TASK MATERIAL >>

────

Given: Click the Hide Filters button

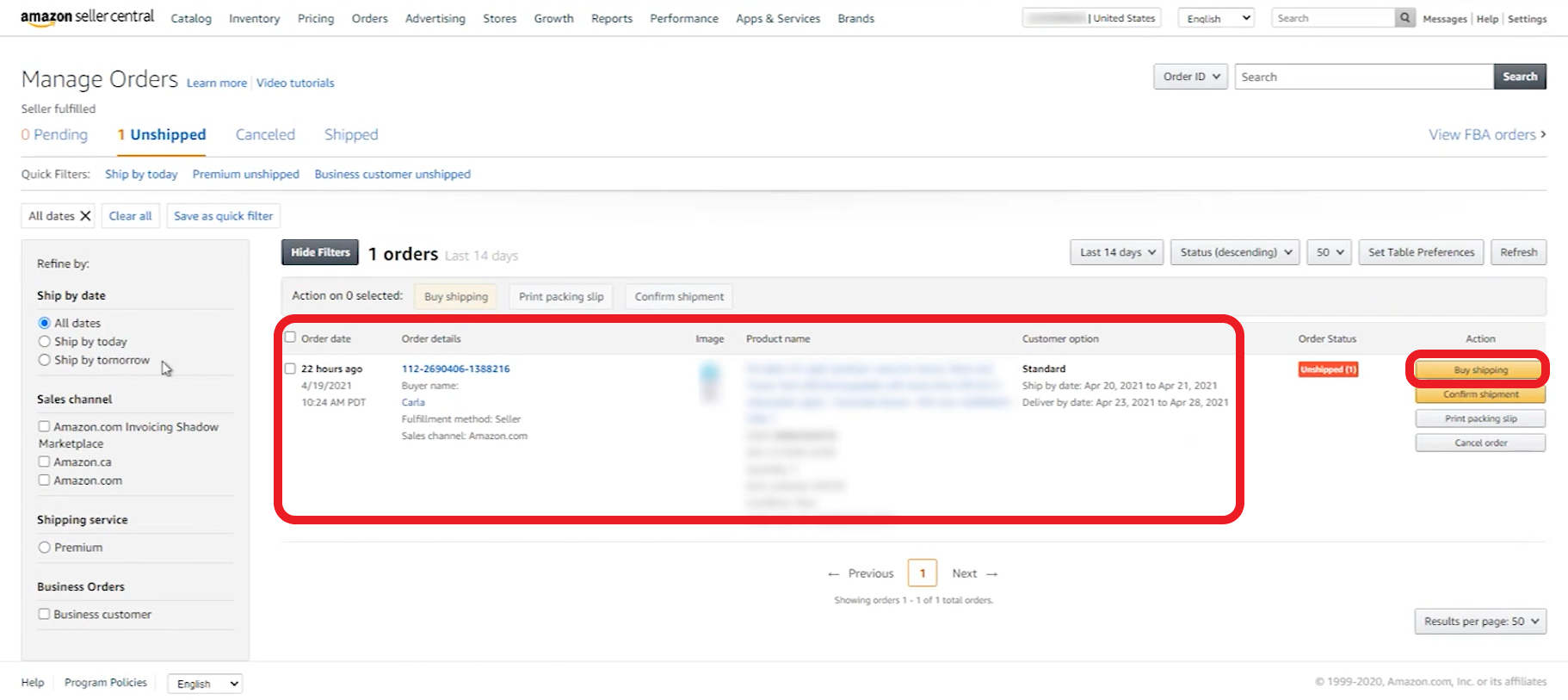Looking at the screenshot, I should coord(320,252).
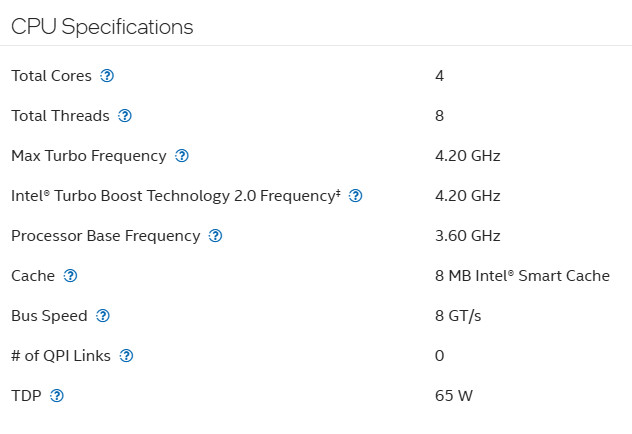Click the QPI Links value 0
Viewport: 632px width, 434px height.
click(439, 356)
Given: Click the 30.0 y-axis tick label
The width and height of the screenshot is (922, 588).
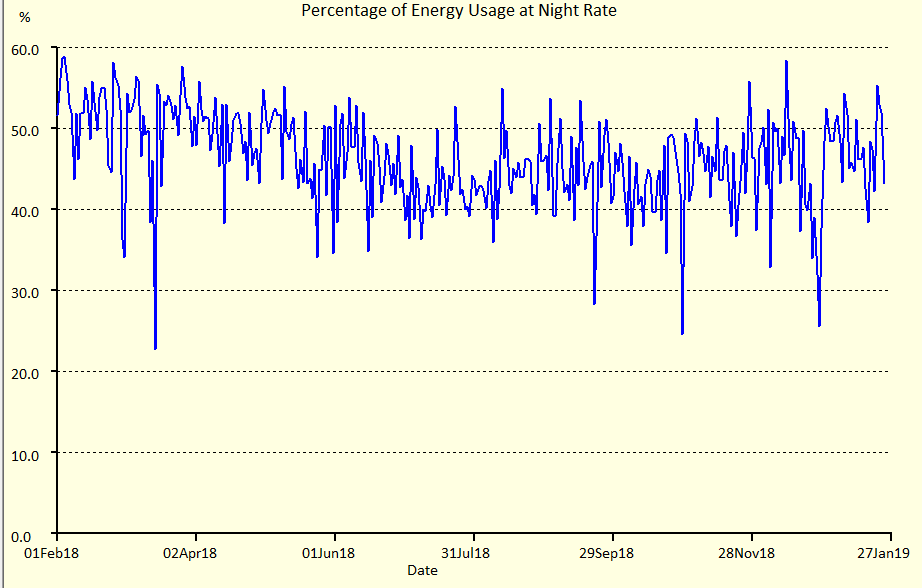Looking at the screenshot, I should (x=25, y=291).
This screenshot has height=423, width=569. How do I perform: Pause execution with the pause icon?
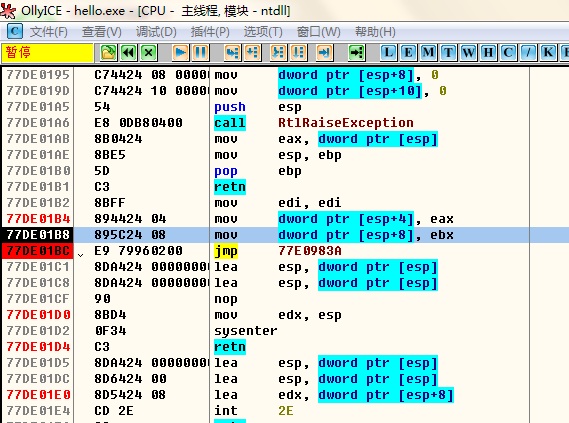coord(201,53)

────

Reproduce the data from the line with "Given: Click the 30.0 y-axis tick label" through the end, leaving out the pictures.

Given: Click the 30.0 y-axis tick label
The width and height of the screenshot is (922, 588).
Looking at the screenshot, I should (x=25, y=291).
This screenshot has height=423, width=569. How do I perform: Pause execution with the pause icon?
coord(201,53)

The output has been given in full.